TASK PROMPT: Condense the paragraph of the market commentary below that begins "Calling markets in the short term" into a bulleted list that keeps its main facts.

GIVEN TEXT:
• • • • •
Chris Iggo (AXA IM) | The news on the coronavirus pandemic has not been good. The global number of new infections is now running at over half a million per day and many countries are reporting increased levels of hospitalisations and deaths. The response from authorities has been to reintroduce restrictions on social mobility. This will curtail economic activity and Q4 economic growth will relapse as a result. In turn, markets need reassurance that policy support for the economy will remain in place or, indeed, be added to. The European Central Bank clearly set out its intention to take further policy steps at its December governing council meeting. Expectations of a cyclical recovery and a steeper yield curve which formed the narrative at the beginning of October, have given way to a gloomier outlook, at least in the short-term. It is true that we know more about the virus, we know how to operate with large parts of our economy closed, and we know that there has been progress towards an effective set of pharmaceutical treatments. However, with working from home being extended through the winter and additional restrictions being placed on travel, retail and hospitality, it is no wonder that volatility has stepped up.
Calling markets in the short term is impossible. However, everyone is focussed on next week’s election in the hope that it removes one element of uncertainty from the outlook. Things can change but the polls point to a Biden win and a Democratic sweep of Congress. The importance of such an outcome is that it provides the opportunity for the US to take a different approach to dealing with the pandemic and to pave the way for a fiscal stimulus package. This would in-turn boost confidence and be reflected in higher stock prices. But ahead of the day, investors seem to be reining in risk and holding cash. Donald Trump may be correct in saying “the stock market is going to be great” but it might be because he’s gone!
• • • • •
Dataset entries
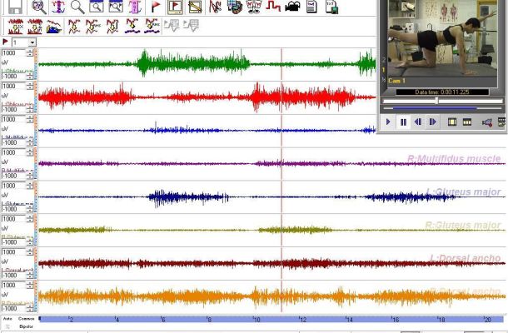Increase upper scale of first channel
Screen dimensions: 508x333
(31, 52)
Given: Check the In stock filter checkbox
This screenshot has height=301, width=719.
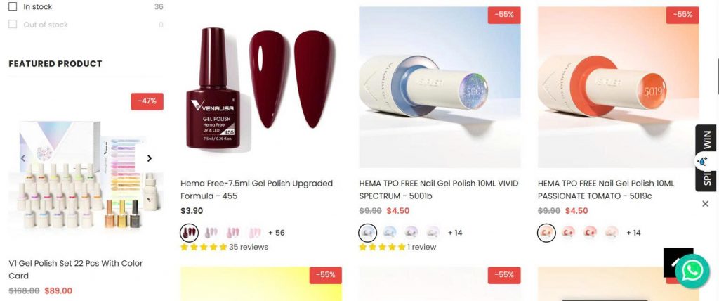Looking at the screenshot, I should point(13,6).
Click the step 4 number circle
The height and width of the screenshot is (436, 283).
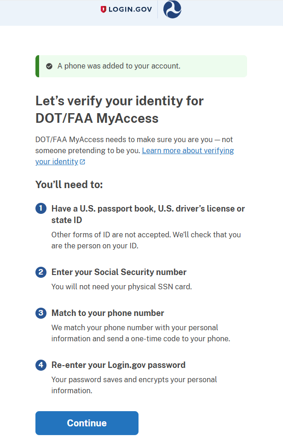(41, 365)
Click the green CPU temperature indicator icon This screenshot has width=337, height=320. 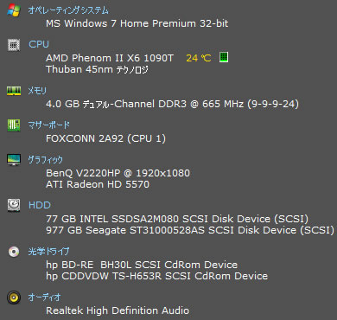[224, 57]
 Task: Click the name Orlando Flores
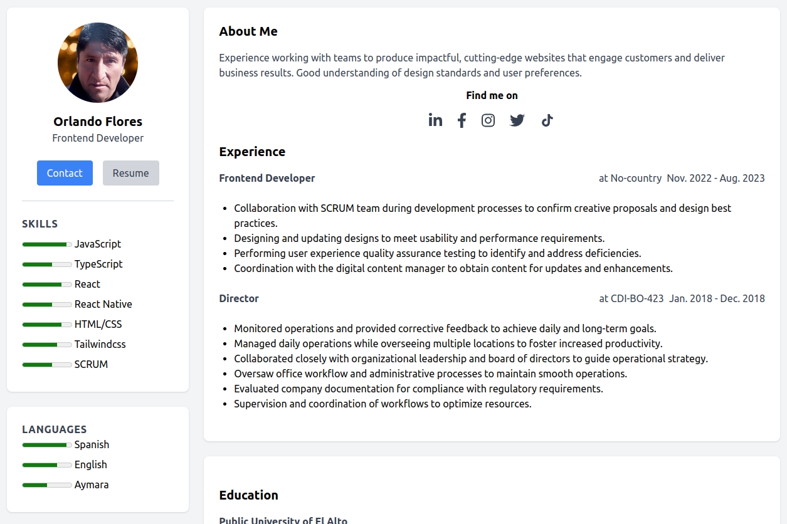[x=97, y=121]
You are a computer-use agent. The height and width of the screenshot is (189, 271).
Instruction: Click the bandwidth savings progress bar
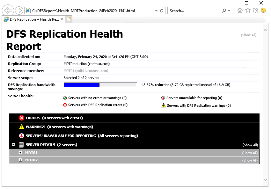[100, 84]
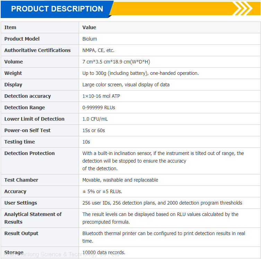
• • • • •
SOLUTION FOR THIS TASK:
- Short-term market calls are impossible.
- Attention is on next week's US election, which may remove one source of uncertainty.
- Polls point to a Biden win and a Democratic sweep of Congress.
- That outcome could bring a different US approach to the pandemic and open the way to a fiscal stimulus package, boosting confidence and stock prices.
- Ahead of the vote, investors appear to be reducing risk and holding cash.
- Trump may be right that "the stock market is going to be great," but possibly because he has left office.